- First tankōbon volume cover

群青にサイレン (Gunjō ni Sairen)
- Genre: Sports
- Written by: Mikan Momokuri
- Published by: Shueisha
- Imprint: Margaret Comics You (vol. 1–9); Margaret Comics Jump Plus (vol. 10–12);
- Magazine: You (2015–2018); Shōnen Jump+ (2019–2020);
- Original run: July 15, 2015 – August 3, 2020
- Volumes: 12
- Anime and manga portal

= Gunjō ni Siren =

Japanese manga series by Mikan Momokuri

Gunjō ni Siren (群青にサイレン, Gunjō ni Sairen) is a Japanese baseball-themed manga series written and illustrated by Mikan Momokuri. It was serialized in Shueisha's josei manga magazine You from July 2015 to October 2018, until the magazine ceased its publication. It was later serialized on Shueisha's online platform Shōnen Jump+ from February 2019 to August 2020. Its chapters were collected in 12 tankōbon volumes.

==Publication==
Written and illustrated by Mikan Momokuri, Gunjō ni Siren was serialized in serialized in Shueisha's jjosei manga magazine You from July 15, 2015, to October 15, 2018, until the magazine ceased its publication.

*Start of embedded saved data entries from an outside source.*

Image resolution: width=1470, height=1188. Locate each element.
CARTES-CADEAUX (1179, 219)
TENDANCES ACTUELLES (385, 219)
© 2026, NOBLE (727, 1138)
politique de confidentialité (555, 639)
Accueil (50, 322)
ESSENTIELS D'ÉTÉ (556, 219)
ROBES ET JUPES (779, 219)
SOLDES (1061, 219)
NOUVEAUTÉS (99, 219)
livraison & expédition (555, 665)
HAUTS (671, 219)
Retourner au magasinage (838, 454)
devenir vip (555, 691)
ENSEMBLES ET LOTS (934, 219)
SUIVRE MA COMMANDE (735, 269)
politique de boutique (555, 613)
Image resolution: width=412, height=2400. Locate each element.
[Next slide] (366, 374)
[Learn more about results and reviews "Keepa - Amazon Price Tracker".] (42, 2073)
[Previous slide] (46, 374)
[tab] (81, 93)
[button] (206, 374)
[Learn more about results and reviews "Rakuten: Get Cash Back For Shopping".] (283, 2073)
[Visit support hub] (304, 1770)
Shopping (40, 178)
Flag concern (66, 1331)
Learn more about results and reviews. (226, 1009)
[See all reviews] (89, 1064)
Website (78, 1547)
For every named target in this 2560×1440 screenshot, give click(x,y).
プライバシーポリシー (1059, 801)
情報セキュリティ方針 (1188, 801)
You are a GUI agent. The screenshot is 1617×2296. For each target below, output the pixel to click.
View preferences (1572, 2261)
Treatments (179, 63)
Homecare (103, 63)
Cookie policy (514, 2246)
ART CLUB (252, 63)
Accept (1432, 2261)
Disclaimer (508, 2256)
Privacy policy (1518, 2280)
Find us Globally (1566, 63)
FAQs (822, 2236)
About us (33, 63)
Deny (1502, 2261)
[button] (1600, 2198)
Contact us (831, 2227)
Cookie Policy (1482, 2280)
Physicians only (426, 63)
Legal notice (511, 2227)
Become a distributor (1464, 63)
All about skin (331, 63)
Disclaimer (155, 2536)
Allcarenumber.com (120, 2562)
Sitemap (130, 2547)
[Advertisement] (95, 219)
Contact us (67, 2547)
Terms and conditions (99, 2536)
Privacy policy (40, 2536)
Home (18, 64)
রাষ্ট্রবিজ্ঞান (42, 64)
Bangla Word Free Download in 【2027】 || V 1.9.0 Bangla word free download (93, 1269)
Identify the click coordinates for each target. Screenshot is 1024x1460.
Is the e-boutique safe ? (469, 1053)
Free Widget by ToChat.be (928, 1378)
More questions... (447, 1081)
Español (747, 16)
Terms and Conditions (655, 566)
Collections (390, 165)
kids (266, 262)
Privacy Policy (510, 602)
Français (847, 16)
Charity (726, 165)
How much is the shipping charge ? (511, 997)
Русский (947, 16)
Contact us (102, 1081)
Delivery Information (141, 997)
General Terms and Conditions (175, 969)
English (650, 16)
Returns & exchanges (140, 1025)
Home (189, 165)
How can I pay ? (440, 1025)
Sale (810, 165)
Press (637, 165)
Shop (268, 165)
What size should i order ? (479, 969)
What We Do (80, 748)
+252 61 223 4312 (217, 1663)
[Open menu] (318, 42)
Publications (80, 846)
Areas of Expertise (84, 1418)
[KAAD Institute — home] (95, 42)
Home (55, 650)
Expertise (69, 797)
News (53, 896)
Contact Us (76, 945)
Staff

It was later serialized on Shueisha's online platform Shōnen Jump+ from February 2, 2019, to August 3, 2020. Shueisha collected its chapters in 12 tankōbon volumes, released from November 25, 2020, to October 2, 2020.

===Volumes===

| No. | Japanese release date | Japanese ISBN |
|---|---|---|
| 1 | November 25, 2015 | 978-4-08-845492-4 |
| 2 | March 25, 2016 | 978-4-08-845549-5 |
| 3 | July 25, 2016 | 978-4-08-845617-1 |
| 4 | January 25, 2017 | 978-4-08-845713-0 |
| 5 | April 25, 2017 | 978-4-08-845756-7 |
| 6 | October 25, 2017 | 978-4-08-845848-9 |
| 7 | March 23, 2018 | 978-4-08-844016-3 |
| 8 | July 25, 2018 | 978-4-08-844074-3 |
| 9 | November 22, 2018 | 978-4-08-844130-6 |
| 10 | August 2, 2019 | 978-4-08-844229-7 |
| 11 | March 4, 2020 | 978-4-08-844335-5 |
| 12 | October 2, 2020 | 978-4-08-844395-9 |

==Reception==
The series ranked third on AnimeJapan's "Most Wanted Anime Adaptation" poll in 2019.